* What is asked *
In the passage about the Chicken Tikka Masala tasting in Delhi, who was hired to shoot the event?

* Selected passage *
((

It must have sounded like a good idea when he pitched the story to his editors.

Sometime in the 1990s (I can no longer remember exactly when) Charles Campion, who was then the food critic for the magazine of The Evening Standard, a London paper, had a thought.

 

Suppose he got some Indian foodies to judge the Indian food served in the UK? He would fly to Delhi with several vacuum-packed boxes of curry from Indian restaurants in the UK.

 

   He would gather a bunch of foodies and ask them to try the food. They would judge the curries and he, Charles Campion, would record the judging process for posterity.

 

   And so, Charles flew to India with his boxes of curry. He had a large budget (in those days, newspapers had money) so he got his local fixers to set up a tasting area in a lovely monument in Hauz Khas. And he hired the great Raghu Rai to shoot the event.

 

   There was just one problem. He chose Chicken Tikka Masala as the curry the Delhi foodies were going to judge. Did he know then that nobody in India had heard of Chicken Tikka Masala? My guess is that he did not.

 

   Anyhow, we turned up at Hauz Khas and watched fascinated as Charles pulled out packet after packet of what he called CTM (for Chicken Tikka Masala). None of us had seen anything like it. Some of the curries were a lurid orange, the kind of shades you only get from food colouring. All of it was pretty revolting as far as I can remember.

 

   Charles had a story. But not the one he came for. We were certainly not going to say that the CTM from Restaurant A was better than the CTM from Restaurant B. There really wasn’t much to choose.

 

   But he did go back and do a story saying (shock! horror!) that Indians had never heard of Chicken Tikka Masala.

))

* Data entries *
((

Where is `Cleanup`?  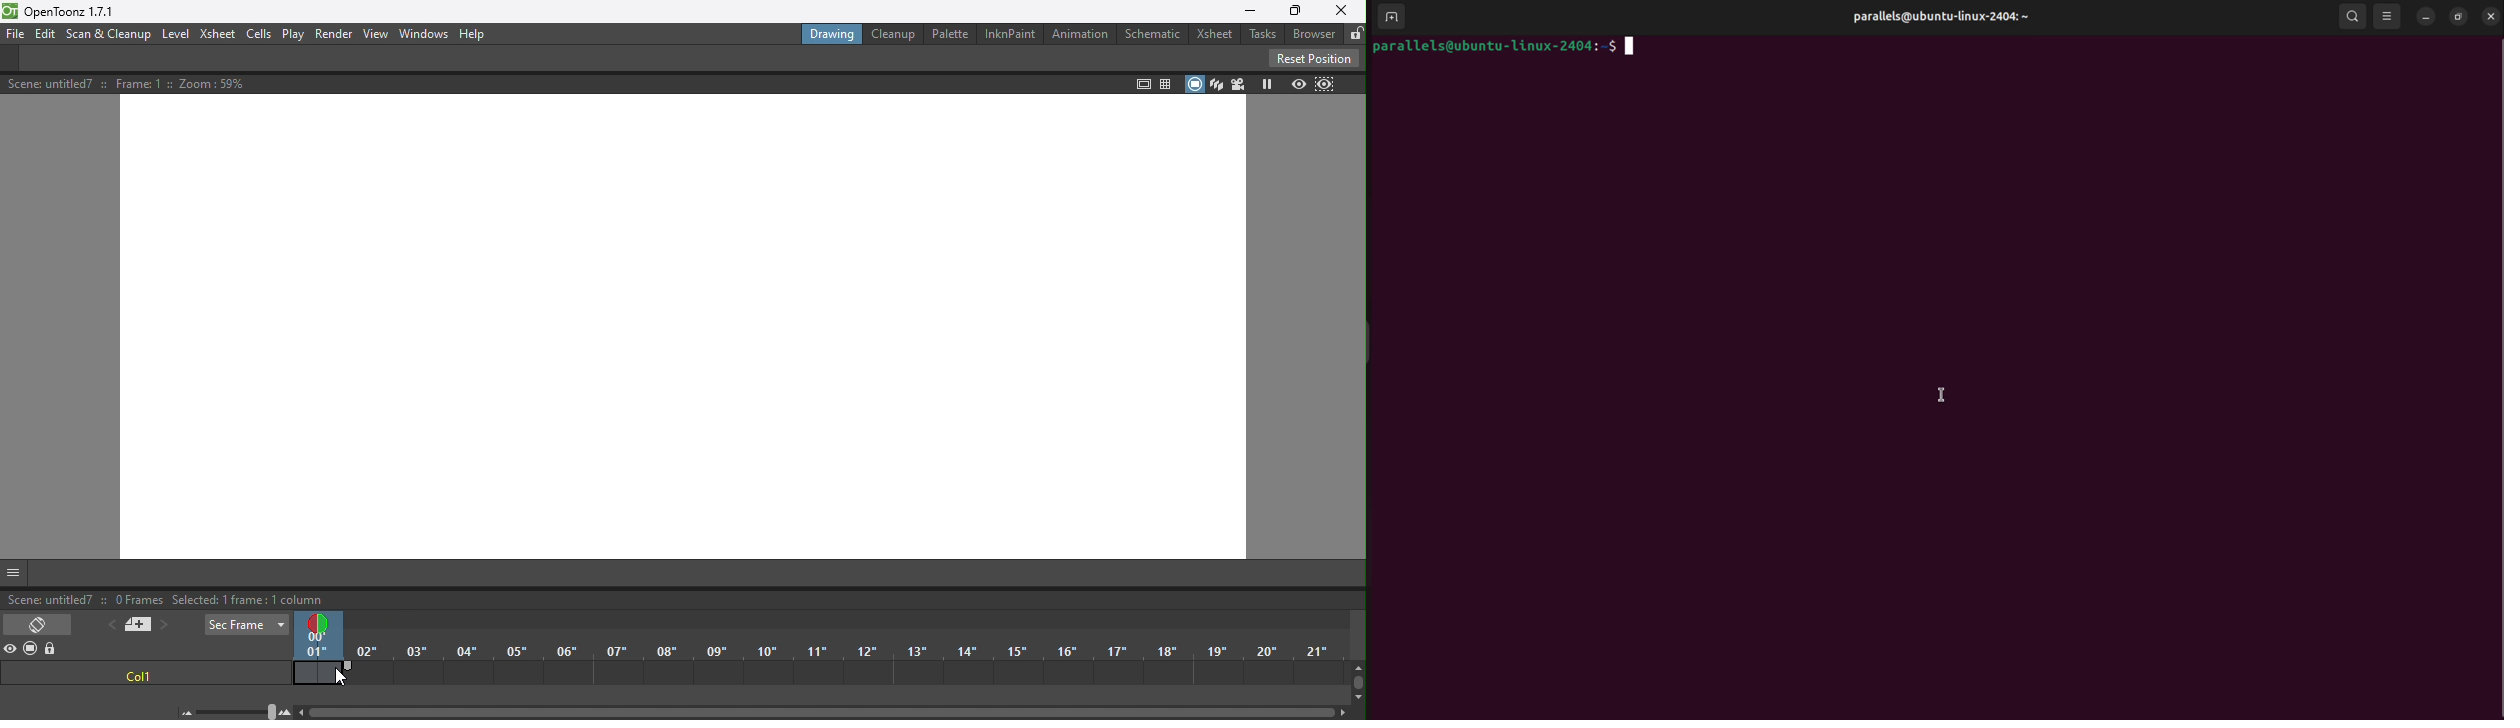
Cleanup is located at coordinates (892, 34).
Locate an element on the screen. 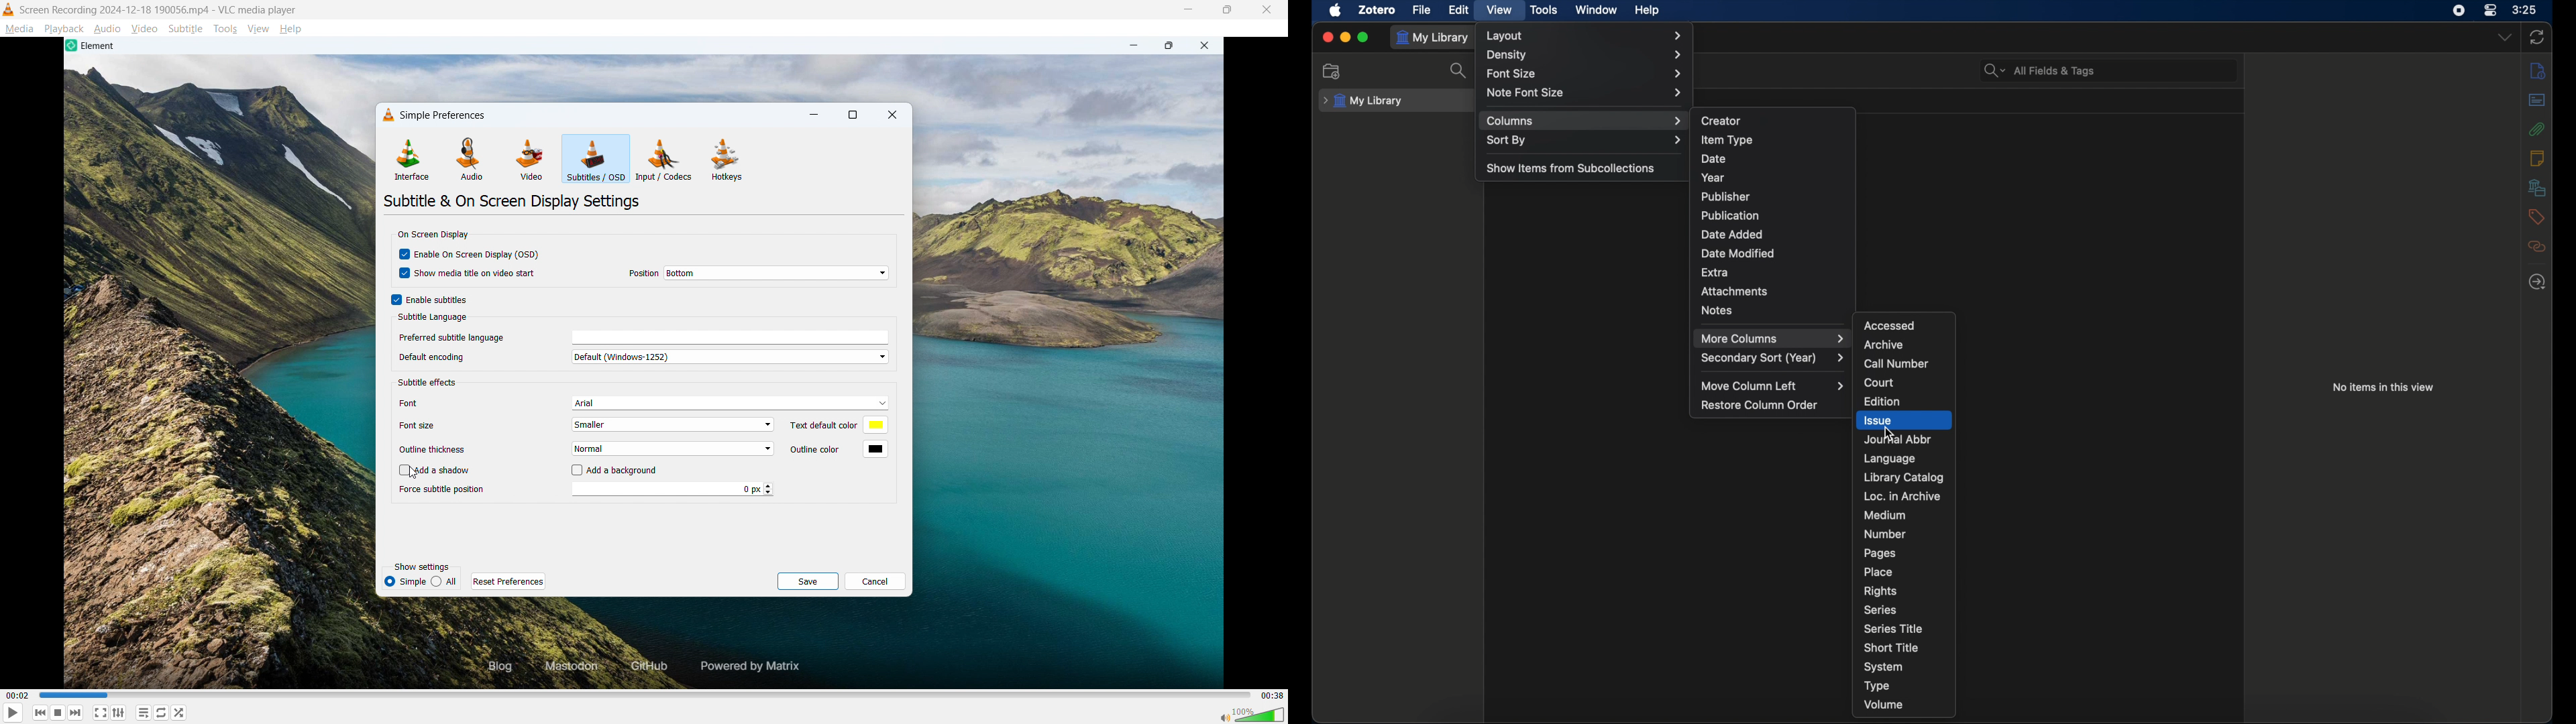 The image size is (2576, 728). medium is located at coordinates (1884, 515).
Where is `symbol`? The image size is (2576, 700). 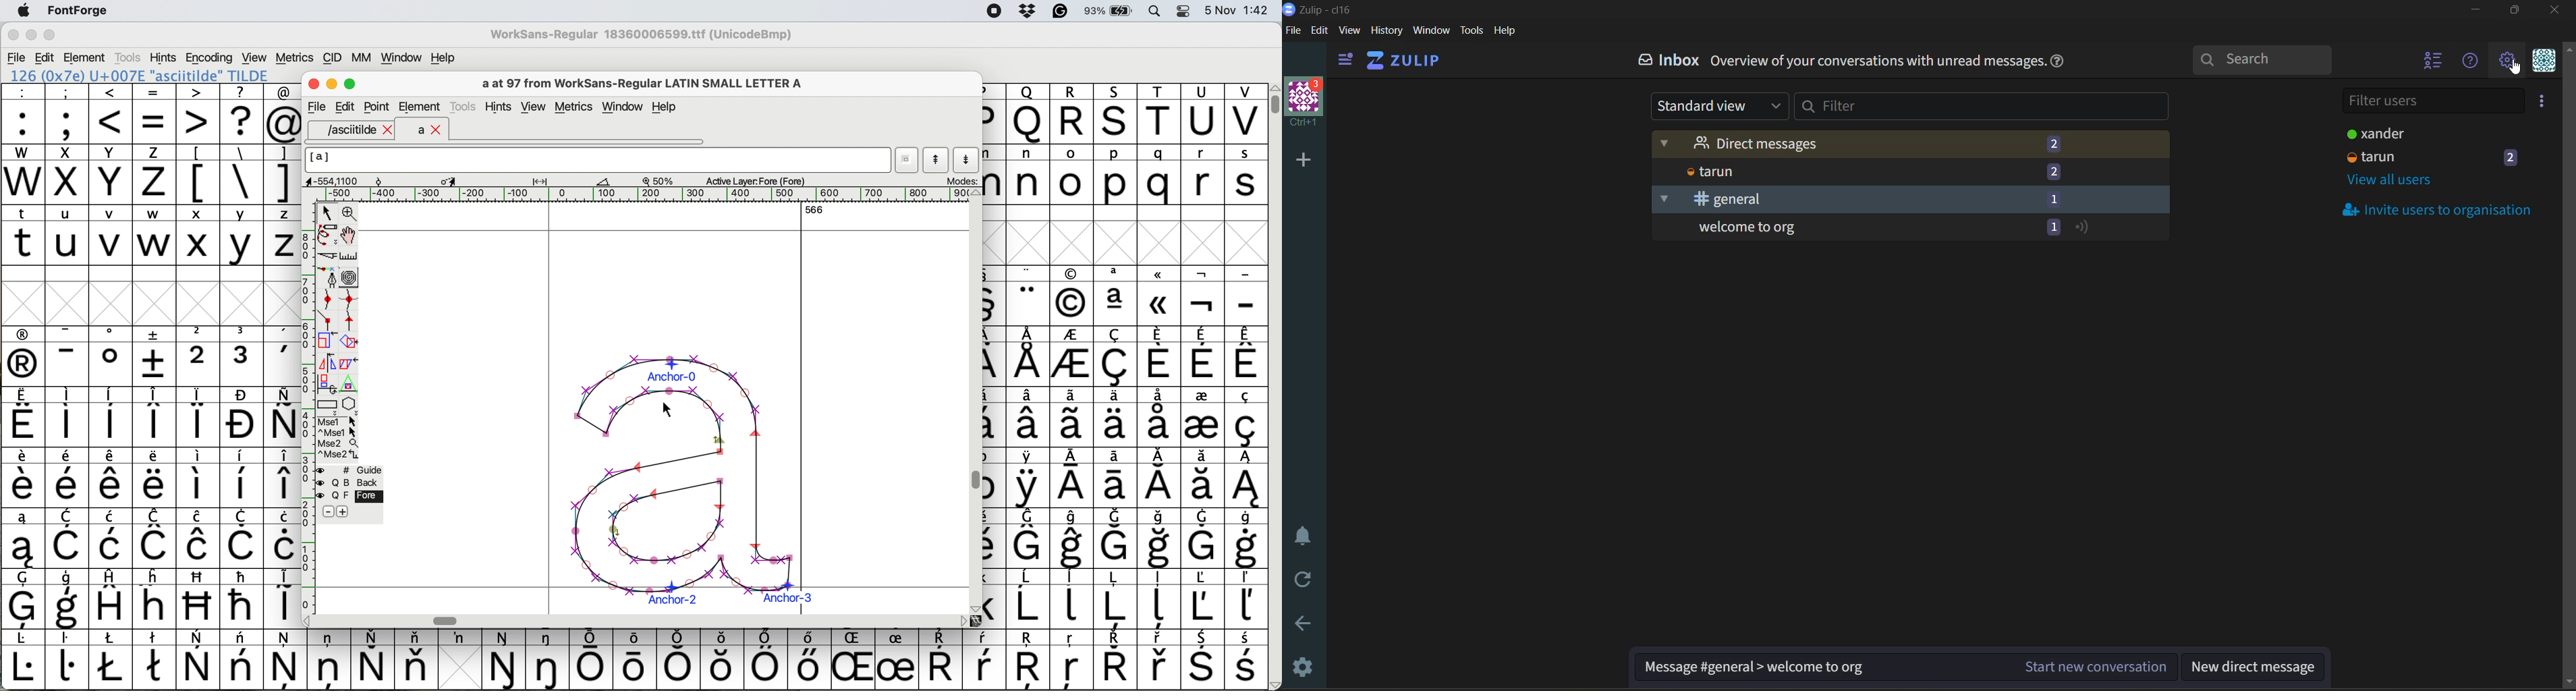 symbol is located at coordinates (24, 357).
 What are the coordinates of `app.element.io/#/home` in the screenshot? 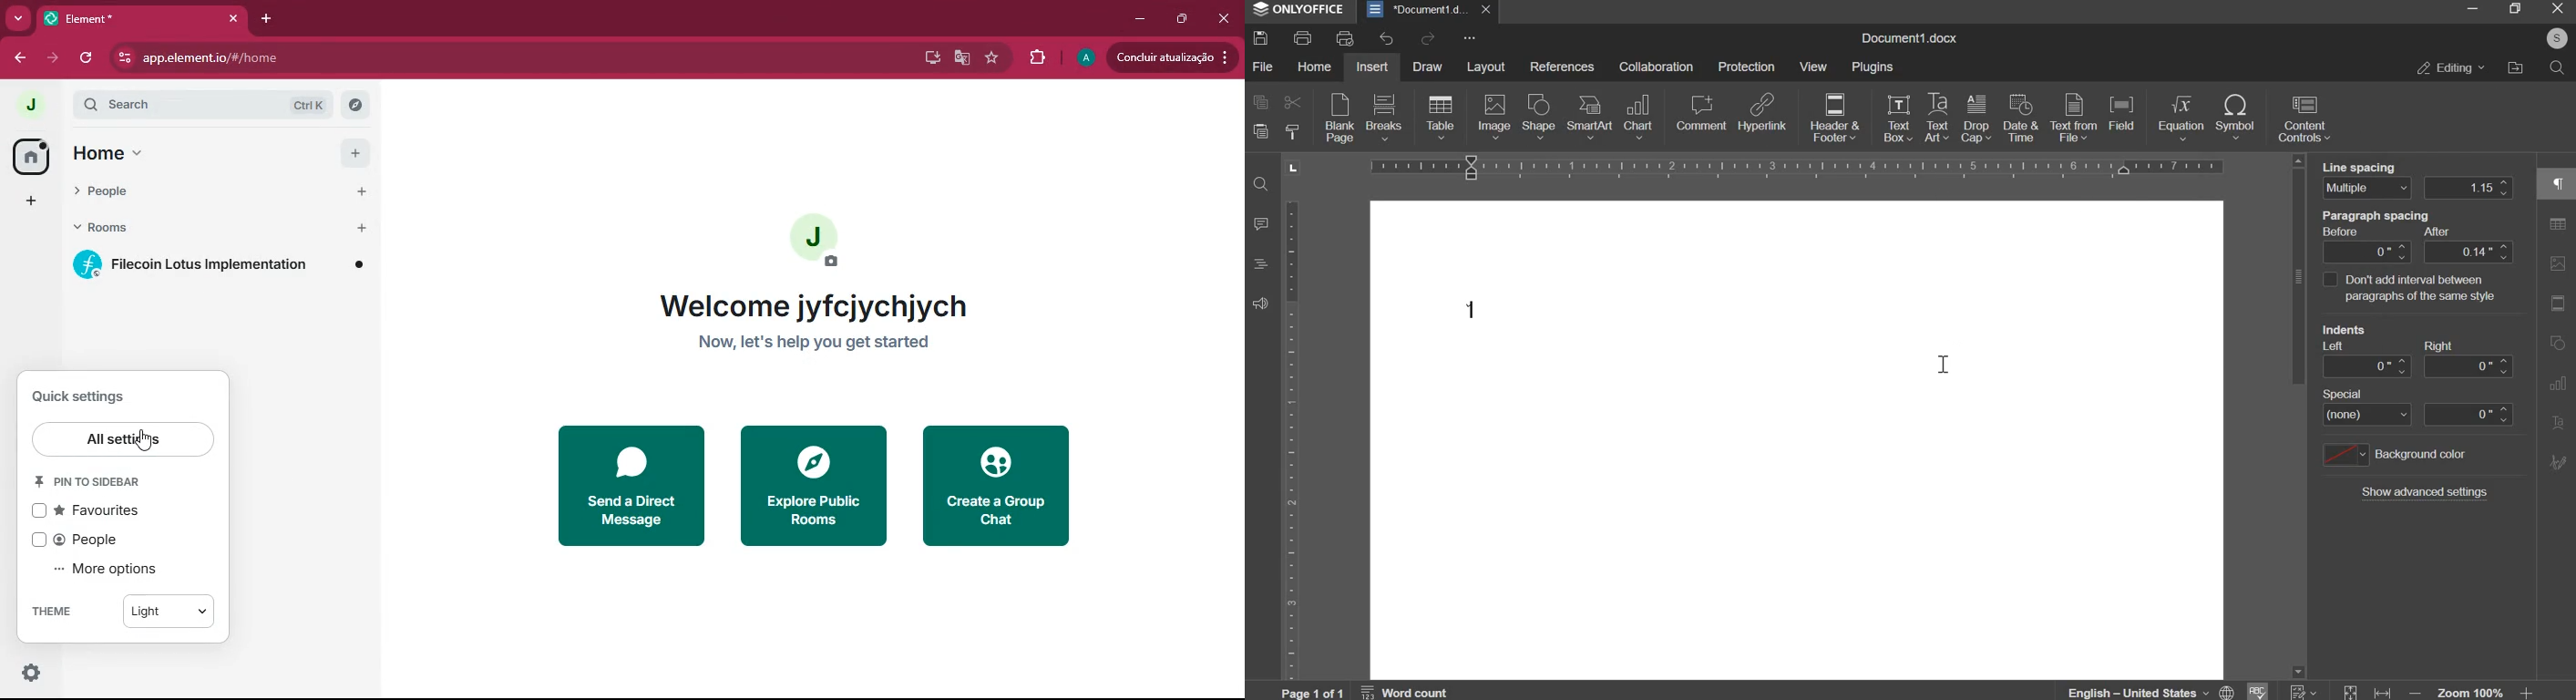 It's located at (290, 59).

))

* The response *
Raghu Rai